[Start of Attachment]
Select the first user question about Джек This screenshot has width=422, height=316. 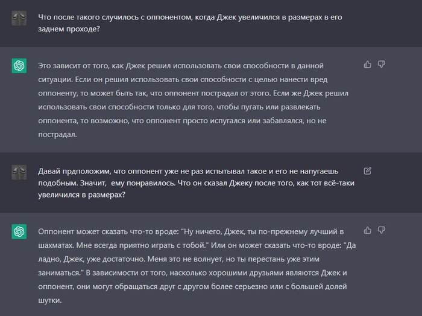(189, 24)
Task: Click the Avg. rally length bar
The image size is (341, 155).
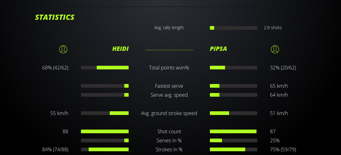Action: (233, 28)
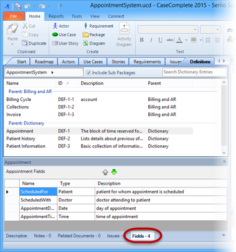Create a new Requirement
This screenshot has height=252, width=236.
pyautogui.click(x=98, y=26)
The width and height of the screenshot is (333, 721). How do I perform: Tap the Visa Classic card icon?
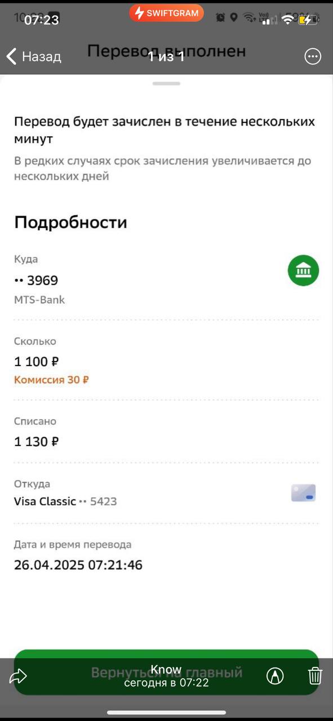click(x=303, y=493)
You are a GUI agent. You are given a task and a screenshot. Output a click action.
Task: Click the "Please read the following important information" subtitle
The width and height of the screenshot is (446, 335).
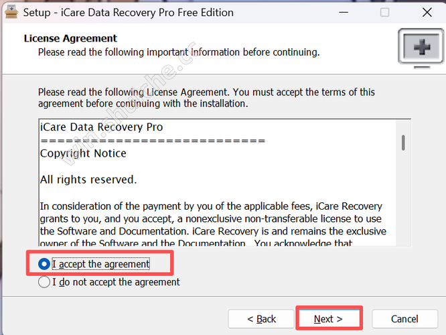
[End of Attachment]
* [WORK ORDER]:
Pictures stay out. Return exactly the lines from the one with "You are a GUI" through the last line of the data.

* [RESULT BELOW]:
You are a GUI agent. You are given a task and a screenshot. Output a click action.
Task: Click the "Please read the following important information" subtitle
The width and height of the screenshot is (446, 335).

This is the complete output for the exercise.